◆ Record set

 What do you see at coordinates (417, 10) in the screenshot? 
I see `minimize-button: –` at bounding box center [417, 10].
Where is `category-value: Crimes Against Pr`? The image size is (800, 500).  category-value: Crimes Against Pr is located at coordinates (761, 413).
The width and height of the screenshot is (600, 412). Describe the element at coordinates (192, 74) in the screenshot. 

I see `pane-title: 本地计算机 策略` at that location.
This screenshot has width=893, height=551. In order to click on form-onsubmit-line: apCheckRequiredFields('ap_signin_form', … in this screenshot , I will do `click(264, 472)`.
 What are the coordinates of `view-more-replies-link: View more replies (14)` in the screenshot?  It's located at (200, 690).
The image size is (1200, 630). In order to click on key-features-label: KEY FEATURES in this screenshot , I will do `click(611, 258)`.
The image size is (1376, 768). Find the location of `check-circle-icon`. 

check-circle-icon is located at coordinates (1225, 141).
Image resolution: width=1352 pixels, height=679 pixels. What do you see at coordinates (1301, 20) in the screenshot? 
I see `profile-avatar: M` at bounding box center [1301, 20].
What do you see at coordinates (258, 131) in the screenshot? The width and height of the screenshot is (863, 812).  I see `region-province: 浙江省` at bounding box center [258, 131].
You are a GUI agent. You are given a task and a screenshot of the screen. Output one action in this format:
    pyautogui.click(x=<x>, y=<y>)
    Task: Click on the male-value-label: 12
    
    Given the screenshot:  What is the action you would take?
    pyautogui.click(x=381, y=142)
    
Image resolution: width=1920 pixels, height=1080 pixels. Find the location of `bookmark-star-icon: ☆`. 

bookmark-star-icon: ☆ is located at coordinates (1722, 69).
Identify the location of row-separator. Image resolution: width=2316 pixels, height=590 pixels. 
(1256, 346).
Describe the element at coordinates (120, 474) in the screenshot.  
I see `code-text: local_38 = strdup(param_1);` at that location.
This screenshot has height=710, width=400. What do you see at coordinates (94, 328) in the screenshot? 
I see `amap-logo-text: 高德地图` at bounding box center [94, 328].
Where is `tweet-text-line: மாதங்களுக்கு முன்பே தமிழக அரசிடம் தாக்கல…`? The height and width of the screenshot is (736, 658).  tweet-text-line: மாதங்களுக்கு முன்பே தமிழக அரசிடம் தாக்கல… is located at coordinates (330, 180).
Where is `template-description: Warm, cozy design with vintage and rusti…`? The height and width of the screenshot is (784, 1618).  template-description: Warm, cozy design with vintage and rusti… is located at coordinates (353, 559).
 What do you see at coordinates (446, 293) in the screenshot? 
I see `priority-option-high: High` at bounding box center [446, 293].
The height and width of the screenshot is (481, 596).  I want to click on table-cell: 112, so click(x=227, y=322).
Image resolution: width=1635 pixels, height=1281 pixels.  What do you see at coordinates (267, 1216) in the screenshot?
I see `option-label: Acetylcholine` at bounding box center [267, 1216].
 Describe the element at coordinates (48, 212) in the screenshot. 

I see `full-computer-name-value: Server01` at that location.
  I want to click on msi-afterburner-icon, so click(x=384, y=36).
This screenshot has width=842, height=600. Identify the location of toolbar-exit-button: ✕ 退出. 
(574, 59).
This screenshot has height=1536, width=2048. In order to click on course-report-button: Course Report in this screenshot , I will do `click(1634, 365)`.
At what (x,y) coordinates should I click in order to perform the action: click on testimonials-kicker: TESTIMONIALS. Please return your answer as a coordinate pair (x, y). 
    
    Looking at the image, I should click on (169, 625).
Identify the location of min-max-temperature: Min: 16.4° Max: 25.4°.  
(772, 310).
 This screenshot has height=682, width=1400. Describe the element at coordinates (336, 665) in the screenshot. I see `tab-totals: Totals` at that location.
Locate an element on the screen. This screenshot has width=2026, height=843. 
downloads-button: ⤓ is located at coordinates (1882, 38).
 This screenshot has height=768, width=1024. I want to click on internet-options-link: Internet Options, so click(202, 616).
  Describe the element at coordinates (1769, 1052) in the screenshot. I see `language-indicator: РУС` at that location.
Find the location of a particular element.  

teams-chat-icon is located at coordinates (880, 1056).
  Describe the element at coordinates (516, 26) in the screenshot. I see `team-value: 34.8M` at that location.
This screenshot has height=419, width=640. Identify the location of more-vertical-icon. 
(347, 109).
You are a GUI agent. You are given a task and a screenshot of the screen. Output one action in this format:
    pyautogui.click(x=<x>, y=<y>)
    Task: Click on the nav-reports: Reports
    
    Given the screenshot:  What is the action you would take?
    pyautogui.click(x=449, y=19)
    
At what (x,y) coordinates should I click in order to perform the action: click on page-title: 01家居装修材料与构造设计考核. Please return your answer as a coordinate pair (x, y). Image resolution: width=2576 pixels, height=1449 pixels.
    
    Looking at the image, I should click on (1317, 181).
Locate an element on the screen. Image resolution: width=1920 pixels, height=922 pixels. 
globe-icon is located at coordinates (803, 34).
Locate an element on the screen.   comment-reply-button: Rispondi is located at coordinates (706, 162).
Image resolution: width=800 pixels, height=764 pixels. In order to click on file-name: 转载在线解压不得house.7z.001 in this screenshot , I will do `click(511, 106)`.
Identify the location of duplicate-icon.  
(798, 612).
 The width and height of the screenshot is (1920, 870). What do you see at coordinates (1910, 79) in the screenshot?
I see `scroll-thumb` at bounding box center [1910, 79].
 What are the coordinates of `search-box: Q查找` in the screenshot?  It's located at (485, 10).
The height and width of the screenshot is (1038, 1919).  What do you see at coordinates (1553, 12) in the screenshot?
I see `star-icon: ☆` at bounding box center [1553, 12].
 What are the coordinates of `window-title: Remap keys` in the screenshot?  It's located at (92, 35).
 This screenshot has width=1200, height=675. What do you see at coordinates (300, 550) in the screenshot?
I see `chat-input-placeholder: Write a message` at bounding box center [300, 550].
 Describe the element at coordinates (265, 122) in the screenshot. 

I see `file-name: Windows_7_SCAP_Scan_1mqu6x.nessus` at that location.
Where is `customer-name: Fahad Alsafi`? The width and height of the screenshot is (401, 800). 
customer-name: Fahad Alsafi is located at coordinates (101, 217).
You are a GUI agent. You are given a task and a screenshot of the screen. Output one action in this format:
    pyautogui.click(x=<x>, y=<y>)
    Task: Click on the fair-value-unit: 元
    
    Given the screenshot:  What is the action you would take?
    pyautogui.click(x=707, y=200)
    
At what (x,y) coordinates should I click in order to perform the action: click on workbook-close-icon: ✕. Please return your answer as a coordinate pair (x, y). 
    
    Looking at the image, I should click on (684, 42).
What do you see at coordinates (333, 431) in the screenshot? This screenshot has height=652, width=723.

◆ Exercise description
Print all of the material above again, line for line, with no changes.

◆ Answer to this exercise
 What do you see at coordinates (417, 10) in the screenshot? 
I see `minimize-button: –` at bounding box center [417, 10].
Where is `category-value: Crimes Against Pr`? The image size is (800, 500).  category-value: Crimes Against Pr is located at coordinates (761, 413).
The width and height of the screenshot is (600, 412). Describe the element at coordinates (192, 74) in the screenshot. 

I see `pane-title: 本地计算机 策略` at that location.
This screenshot has width=893, height=551. In order to click on form-onsubmit-line: apCheckRequiredFields('ap_signin_form', … in this screenshot , I will do `click(264, 472)`.
 What are the coordinates of `view-more-replies-link: View more replies (14)` in the screenshot?  It's located at (200, 690).
The image size is (1200, 630). In order to click on key-features-label: KEY FEATURES in this screenshot , I will do `click(611, 258)`.
The image size is (1376, 768). Find the location of `check-circle-icon`. 

check-circle-icon is located at coordinates (1225, 141).
Image resolution: width=1352 pixels, height=679 pixels. What do you see at coordinates (1301, 20) in the screenshot? 
I see `profile-avatar: M` at bounding box center [1301, 20].
What do you see at coordinates (258, 131) in the screenshot? The width and height of the screenshot is (863, 812).  I see `region-province: 浙江省` at bounding box center [258, 131].
You are a GUI agent. You are given a task and a screenshot of the screen. Output one action in this format:
    pyautogui.click(x=<x>, y=<y>)
    Task: Click on the male-value-label: 12
    
    Given the screenshot:  What is the action you would take?
    pyautogui.click(x=381, y=142)
    
Image resolution: width=1920 pixels, height=1080 pixels. Find the location of `bookmark-star-icon: ☆`. 

bookmark-star-icon: ☆ is located at coordinates (1722, 69).
Identify the location of row-separator. Image resolution: width=2316 pixels, height=590 pixels. 
(1256, 346).
Describe the element at coordinates (120, 474) in the screenshot.  
I see `code-text: local_38 = strdup(param_1);` at that location.
This screenshot has height=710, width=400. What do you see at coordinates (94, 328) in the screenshot? 
I see `amap-logo-text: 高德地图` at bounding box center [94, 328].
Where is `tweet-text-line: மாதங்களுக்கு முன்பே தமிழக அரசிடம் தாக்கல…`? The height and width of the screenshot is (736, 658).  tweet-text-line: மாதங்களுக்கு முன்பே தமிழக அரசிடம் தாக்கல… is located at coordinates (330, 180).
Where is `template-description: Warm, cozy design with vintage and rusti…`? The height and width of the screenshot is (784, 1618).  template-description: Warm, cozy design with vintage and rusti… is located at coordinates (353, 559).
 What do you see at coordinates (446, 293) in the screenshot? 
I see `priority-option-high: High` at bounding box center [446, 293].
The height and width of the screenshot is (481, 596).  I want to click on table-cell: 112, so click(x=227, y=322).
Image resolution: width=1635 pixels, height=1281 pixels.  What do you see at coordinates (267, 1216) in the screenshot?
I see `option-label: Acetylcholine` at bounding box center [267, 1216].
 Describe the element at coordinates (48, 212) in the screenshot. 

I see `full-computer-name-value: Server01` at that location.
  I want to click on msi-afterburner-icon, so click(x=384, y=36).
This screenshot has width=842, height=600. Identify the location of toolbar-exit-button: ✕ 退出. 
(574, 59).
This screenshot has height=1536, width=2048. In order to click on course-report-button: Course Report in this screenshot , I will do `click(1634, 365)`.
At what (x,y) coordinates should I click in order to perform the action: click on testimonials-kicker: TESTIMONIALS. Please return your answer as a coordinate pair (x, y). 
    
    Looking at the image, I should click on (169, 625).
Identify the location of min-max-temperature: Min: 16.4° Max: 25.4°.  
(772, 310).
 This screenshot has height=682, width=1400. Describe the element at coordinates (336, 665) in the screenshot. I see `tab-totals: Totals` at that location.
Locate an element on the screen. This screenshot has width=2026, height=843. 
downloads-button: ⤓ is located at coordinates (1882, 38).
 This screenshot has height=768, width=1024. I want to click on internet-options-link: Internet Options, so click(202, 616).
  Describe the element at coordinates (1769, 1052) in the screenshot. I see `language-indicator: РУС` at that location.
Find the location of a particular element.  

teams-chat-icon is located at coordinates (880, 1056).
  Describe the element at coordinates (516, 26) in the screenshot. I see `team-value: 34.8M` at that location.
This screenshot has height=419, width=640. Identify the location of more-vertical-icon. 
(347, 109).
You are a GUI agent. You are given a task and a screenshot of the screen. Output one action in this format:
    pyautogui.click(x=<x>, y=<y>)
    Task: Click on the nav-reports: Reports
    
    Given the screenshot:  What is the action you would take?
    pyautogui.click(x=449, y=19)
    
At what (x,y) coordinates should I click in order to perform the action: click on page-title: 01家居装修材料与构造设计考核. Please return your answer as a coordinate pair (x, y). Image resolution: width=2576 pixels, height=1449 pixels.
    
    Looking at the image, I should click on (1317, 181).
Locate an element on the screen. Image resolution: width=1920 pixels, height=922 pixels. 
globe-icon is located at coordinates (803, 34).
Locate an element on the screen.   comment-reply-button: Rispondi is located at coordinates (706, 162).
Image resolution: width=800 pixels, height=764 pixels. In order to click on file-name: 转载在线解压不得house.7z.001 in this screenshot , I will do `click(511, 106)`.
Identify the location of duplicate-icon.  
(798, 612).
 The width and height of the screenshot is (1920, 870). What do you see at coordinates (1910, 79) in the screenshot?
I see `scroll-thumb` at bounding box center [1910, 79].
 What are the coordinates of `search-box: Q查找` in the screenshot?  It's located at (485, 10).
The height and width of the screenshot is (1038, 1919).  What do you see at coordinates (1553, 12) in the screenshot?
I see `star-icon: ☆` at bounding box center [1553, 12].
 What are the coordinates of `window-title: Remap keys` in the screenshot?  It's located at (92, 35).
 This screenshot has width=1200, height=675. What do you see at coordinates (300, 550) in the screenshot?
I see `chat-input-placeholder: Write a message` at bounding box center [300, 550].
 Describe the element at coordinates (265, 122) in the screenshot. 

I see `file-name: Windows_7_SCAP_Scan_1mqu6x.nessus` at that location.
Where is `customer-name: Fahad Alsafi`? The width and height of the screenshot is (401, 800). 
customer-name: Fahad Alsafi is located at coordinates (101, 217).
You are a GUI agent. You are given a task and a screenshot of the screen. Output one action in this format:
    pyautogui.click(x=<x>, y=<y>)
    Task: Click on the fair-value-unit: 元
    
    Given the screenshot:  What is the action you would take?
    pyautogui.click(x=707, y=200)
    
At what (x,y) coordinates should I click in order to perform the action: click on workbook-close-icon: ✕. Please return your answer as a coordinate pair (x, y). 
    
    Looking at the image, I should click on (684, 42).
What do you see at coordinates (333, 431) in the screenshot? This screenshot has height=652, width=723.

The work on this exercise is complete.